### EXERCISE PROMPT
Output the entries word for word. Omit images.

### STUDY MATERIAL
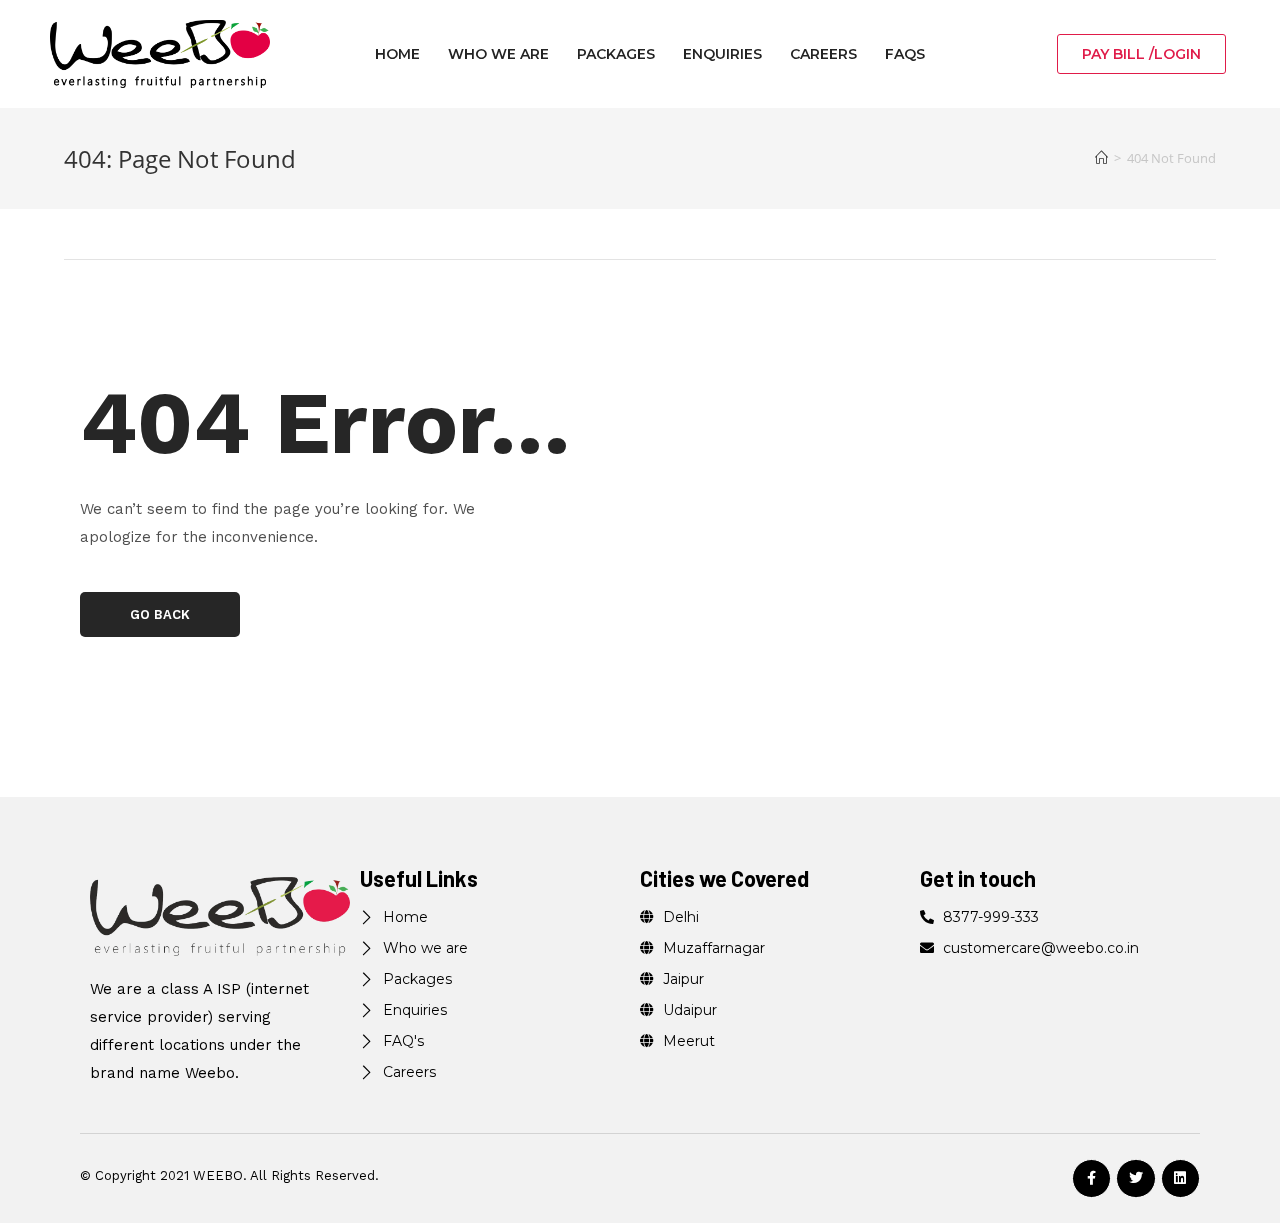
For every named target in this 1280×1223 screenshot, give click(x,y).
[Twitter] (1135, 1178)
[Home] (1101, 158)
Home (397, 54)
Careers (823, 54)
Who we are (498, 54)
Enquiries (722, 54)
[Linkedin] (1180, 1178)
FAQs (905, 54)
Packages (616, 54)
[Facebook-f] (1091, 1178)
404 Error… (325, 422)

### COMPLETED TASK
For every named target in this 1280×1223 screenshot, give click(x,y).
[Twitter] (1135, 1178)
[Home] (1101, 158)
Home (397, 54)
Careers (823, 54)
Who we are (498, 54)
Enquiries (722, 54)
[Linkedin] (1180, 1178)
FAQs (905, 54)
Packages (616, 54)
[Facebook-f] (1091, 1178)
404 Error… (325, 422)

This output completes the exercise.